Preocupado com falta de leitos, Estado diz que instalará 100 em quarteirão da Saúde para tentar reabertura em 15 de junho

Paula Cabrera

O presidente do Consórcio Intermunicipal do ABC e prefeito de Rio Grande da Serra, Gabriel Maranhão (SD) confirmou na manhã desta quarta-feira (3/6) que a região seguirá em isolamento, com comércio fechado, nesta primeira fase de flexibilização do governo do Estado. Segundo o prefeito, a decisão foi confirmada em telefonema do secretário estadual de Desenvolvimento Regional, Marco Vinholi, que informou que o ABC não mudará de fase no plano de reabertura gradual da economia nesta semana. Entre os motivos para manter os comércios fechados está a alta procura por leitos na região, que é de pouco mais de 80% na maioria das cidades. Para resolver a situação, Maranhão afirma que o Estado teria confirmado a entrega de 100 novos leitos para Diadema uma das cidades mais pressionadas nessa demanda. “Conseguimos do secretário o compromisso de, sábado (6/6), às 10h, uma visita ao Quarteirão da Saúde, em Diadema, onde serão instalados 100 novos leitos para atendimento de casos de Covid-19 na região, incluse para os pacientes da nossa cidade (Rio Grande Serra), possibilitando a reabertura gradual de atividades econômicas noABC na próxima semana”, diz ele.

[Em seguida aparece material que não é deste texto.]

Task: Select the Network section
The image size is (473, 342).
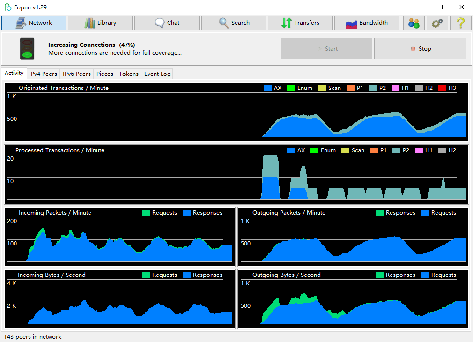Action: 34,23
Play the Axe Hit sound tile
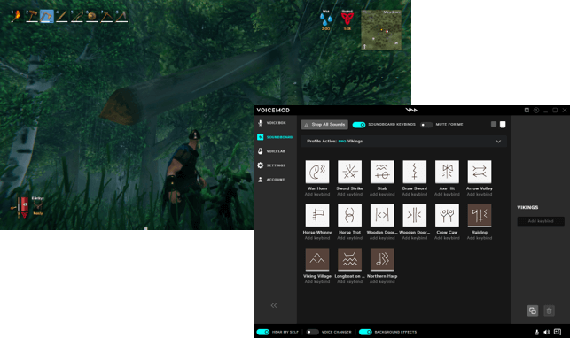 [x=447, y=172]
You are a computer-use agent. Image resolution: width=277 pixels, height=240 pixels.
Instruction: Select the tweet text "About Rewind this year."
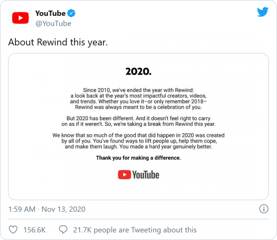coord(58,42)
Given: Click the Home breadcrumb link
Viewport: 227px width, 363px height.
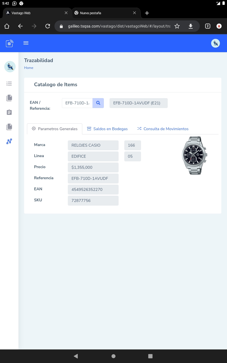Looking at the screenshot, I should click(29, 68).
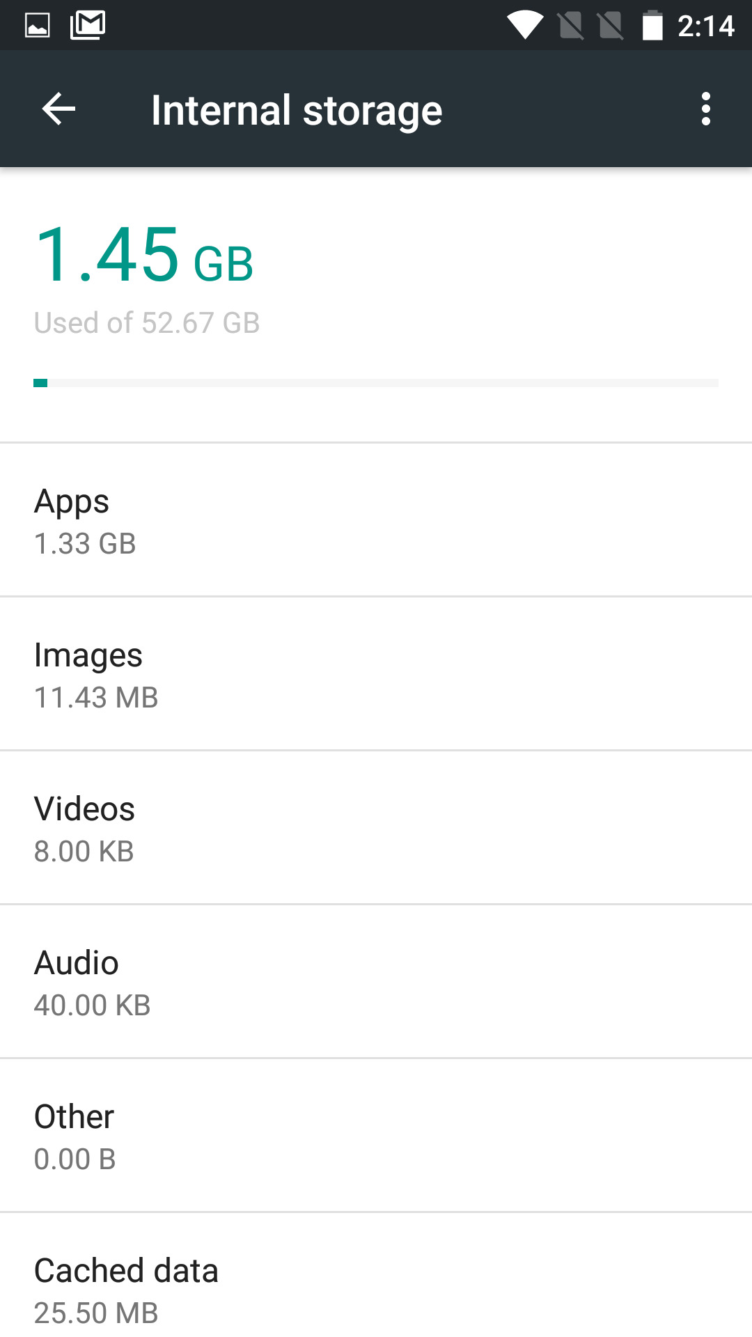
Task: Open the Images storage entry
Action: tap(376, 674)
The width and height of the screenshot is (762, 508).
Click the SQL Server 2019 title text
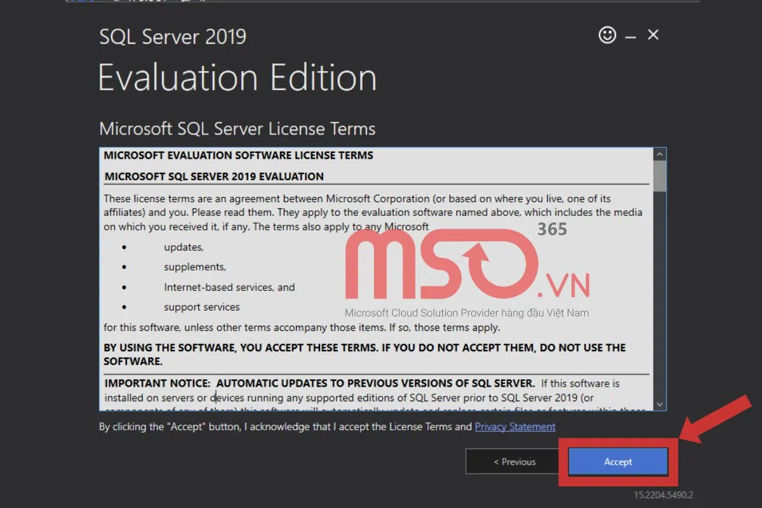(x=172, y=36)
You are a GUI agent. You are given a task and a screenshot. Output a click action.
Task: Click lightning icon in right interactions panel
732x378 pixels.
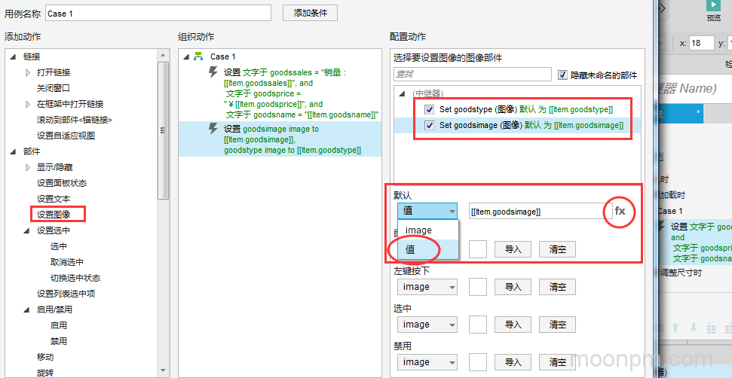(x=663, y=227)
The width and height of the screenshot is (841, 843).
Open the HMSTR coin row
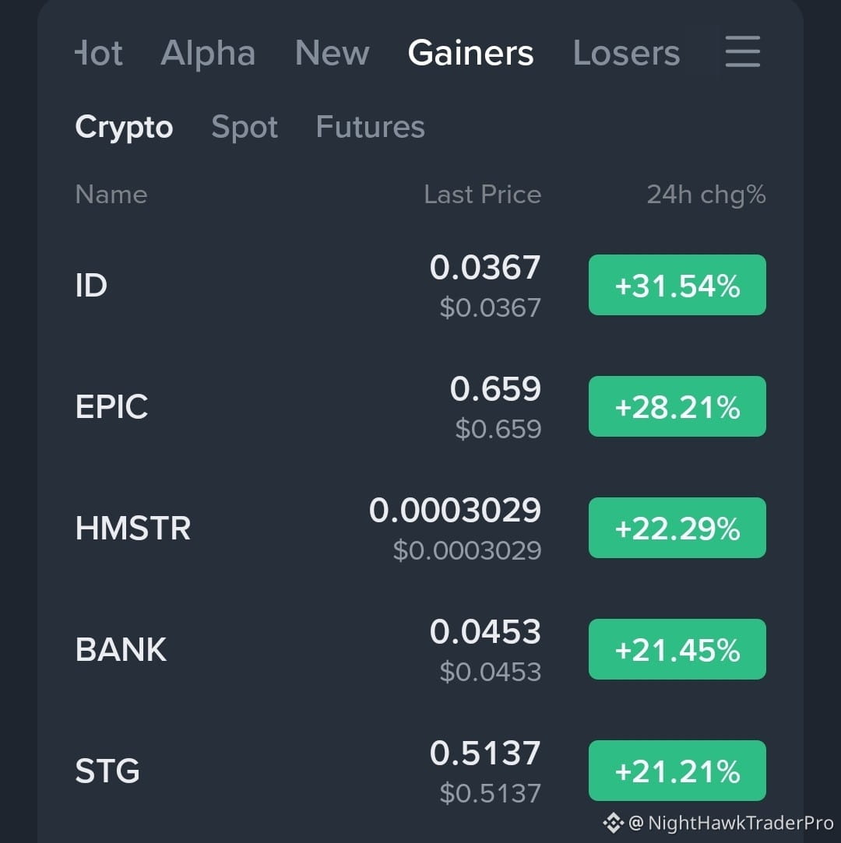(421, 528)
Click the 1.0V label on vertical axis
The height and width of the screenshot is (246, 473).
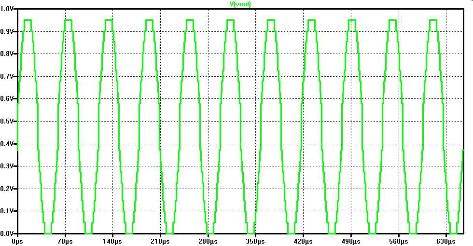point(8,9)
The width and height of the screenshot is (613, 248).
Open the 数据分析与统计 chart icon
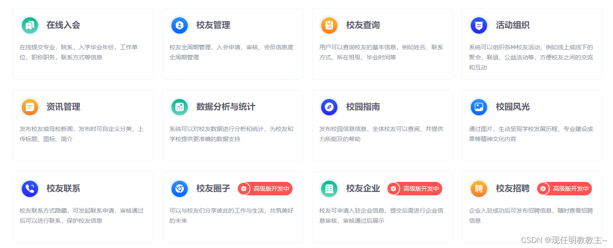click(x=180, y=107)
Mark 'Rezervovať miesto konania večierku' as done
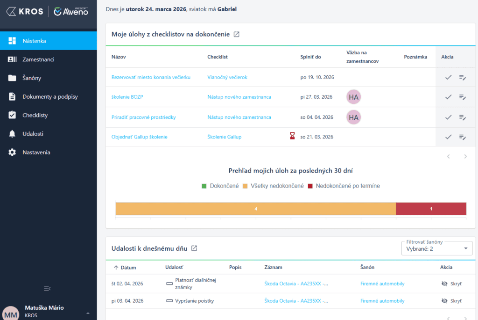 (448, 77)
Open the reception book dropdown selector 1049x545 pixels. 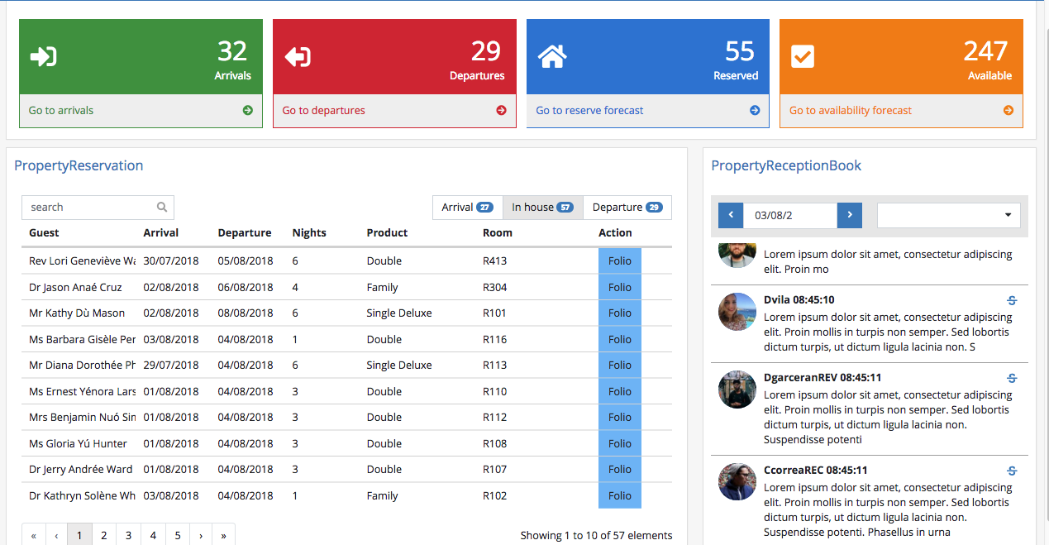(x=948, y=216)
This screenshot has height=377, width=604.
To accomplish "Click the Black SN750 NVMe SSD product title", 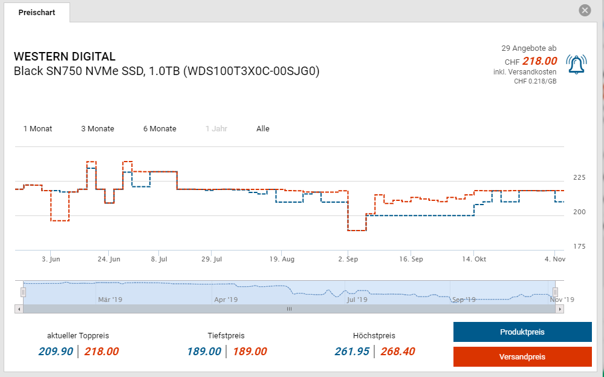I will point(166,71).
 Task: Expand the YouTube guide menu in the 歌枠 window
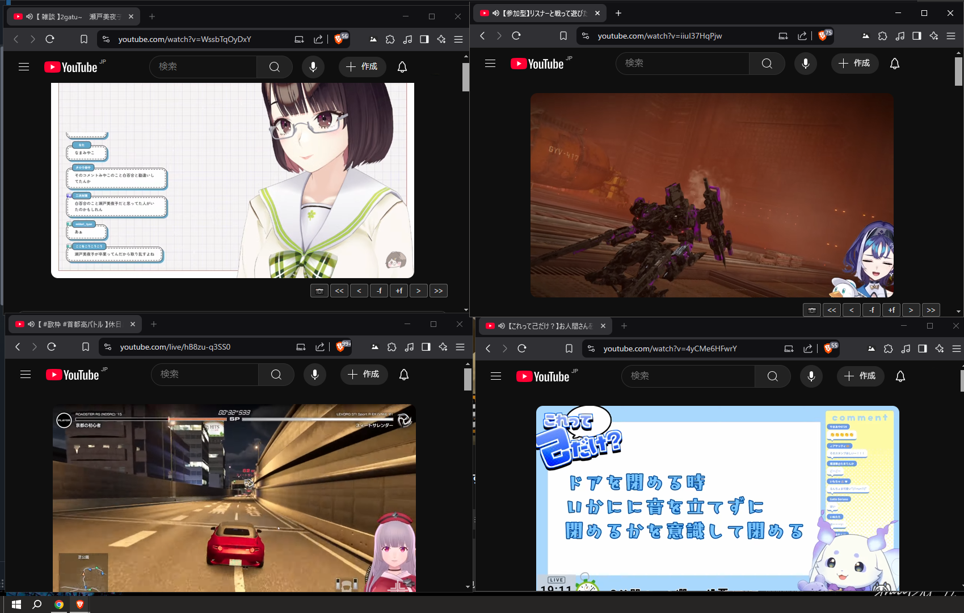click(x=26, y=375)
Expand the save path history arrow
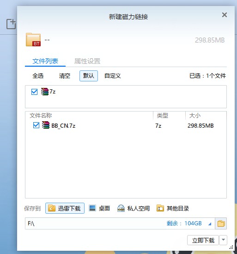 [210, 224]
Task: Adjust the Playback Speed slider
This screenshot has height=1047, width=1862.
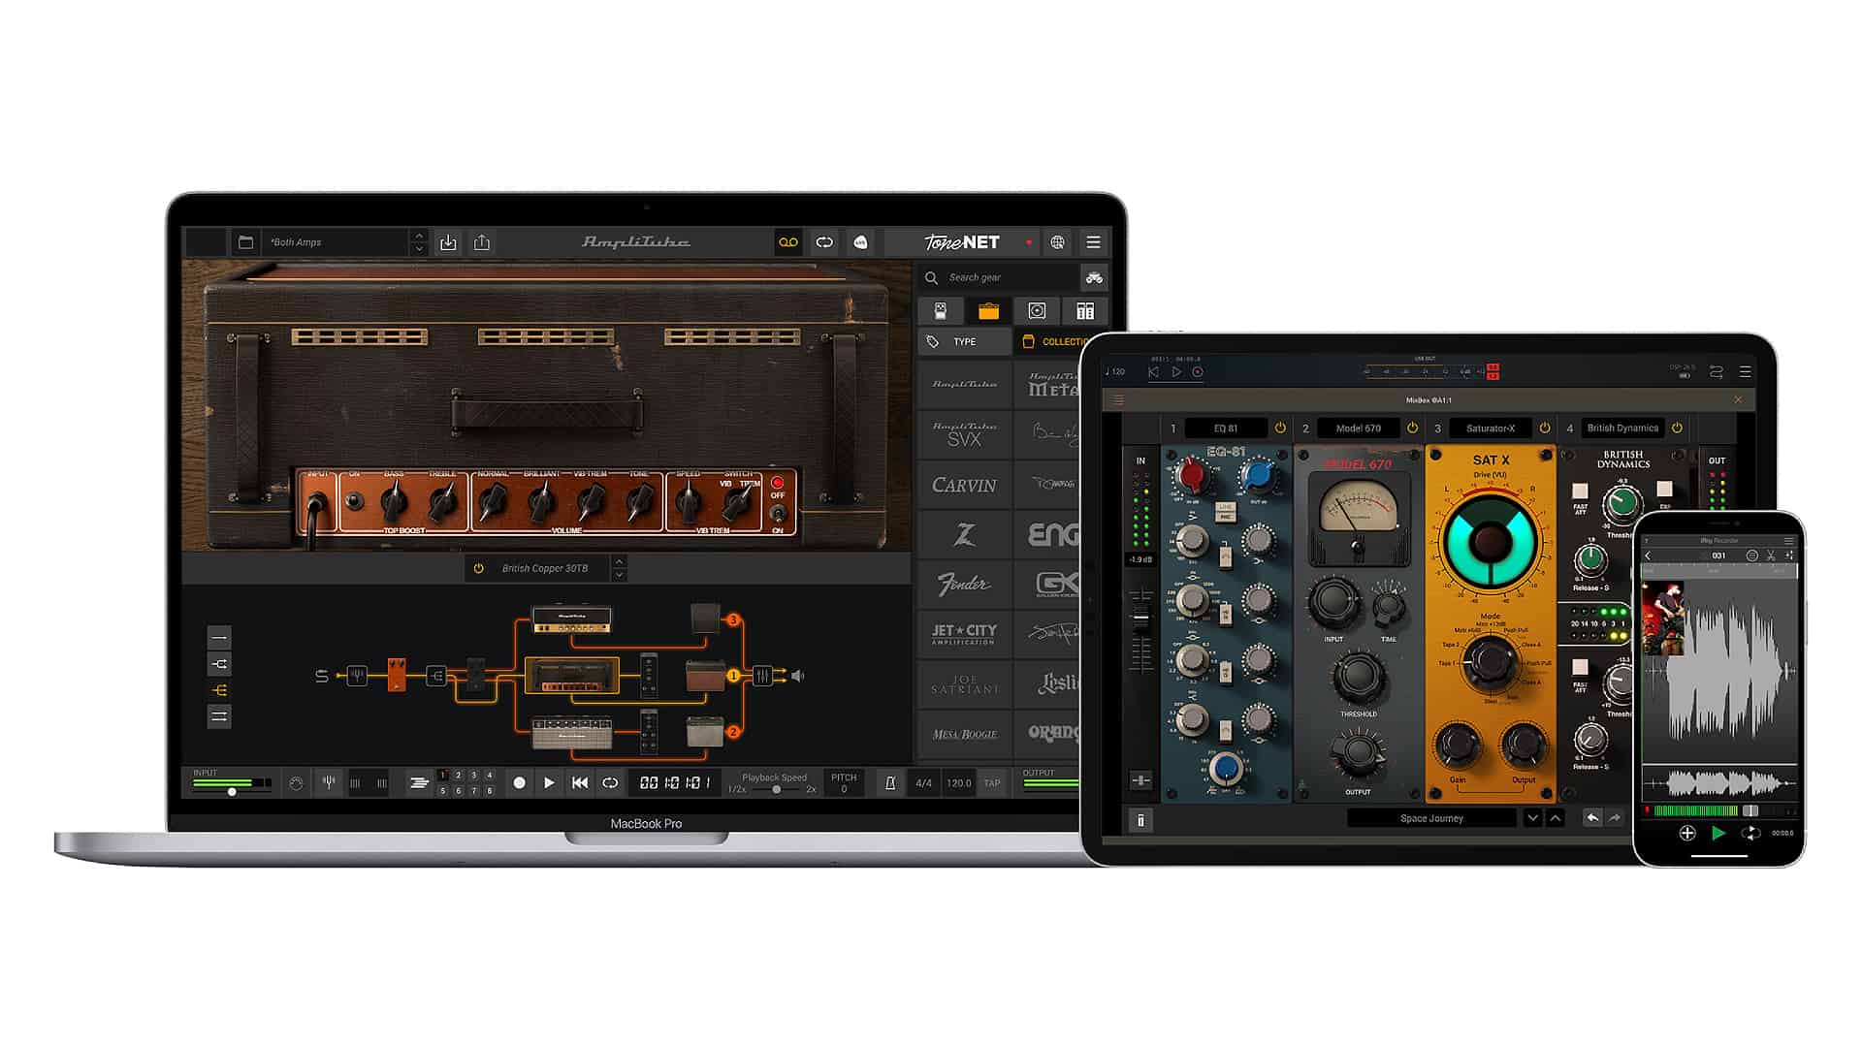Action: coord(776,789)
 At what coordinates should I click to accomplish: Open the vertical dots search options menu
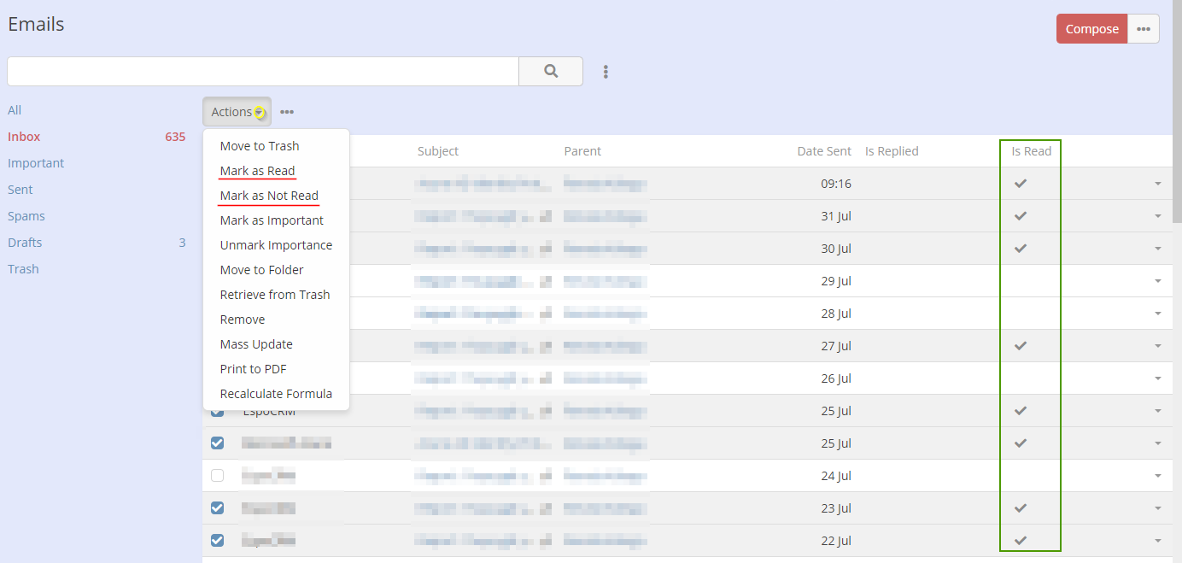click(x=606, y=72)
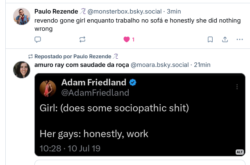The width and height of the screenshot is (250, 165).
Task: Unlike the post with the pink heart
Action: (x=127, y=39)
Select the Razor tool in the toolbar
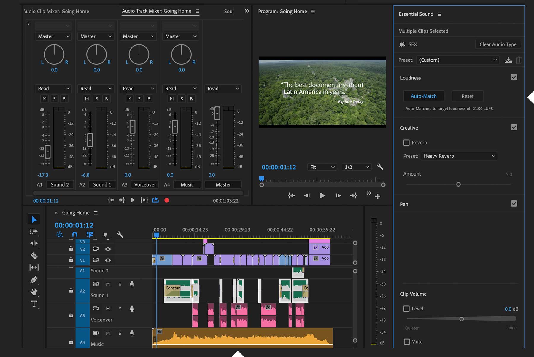534x357 pixels. click(x=34, y=256)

Apesar de ter liberado a possibilidade de reabertura após críticas e pressão dos prefeitos do ABC, o governo do Estado tem incentivado a permanência de isolamento em todos os municípios. Nessa semana (entre 26 de maio e 2 de junho), o ABC registrou alta de 46% no número de casos passando de 5.398 para 7.890 e 26% no de mortes, pulando de 493 para 626. Para se ter ideia, na semana anterior (de 19 a 26 de maio) essa alta tinha sido de 35% no número de casos – de 3.993 para 5.398 confirmações, já as mortes seguem o mesmo padrão de 26%, passando de 391 para 493. Em 15 dias a alta de contaminação foi de 50%.
A situação demonstraria a possível chegada no topo da curva de contágio e a reabertura do comércio neste momento poderia causar colapso na Saúde de toda a região.
Vale lembrar que Mauá, Diadema e Rio Grande, tem sido notícia constante por falta de leitos – Rio Grande precisou fechar parceria com Santo André, já que não possui UTI- enquanto Mauá e Diadema estariam sem leitos de UTI. Em Mauá, duas pessoas morreram aguardando transferência ao Nardini, em Diadema, a Prefeitura precisou firmar convênio com um hospital na zona Sul de SP para receber pacientes graves da cidade.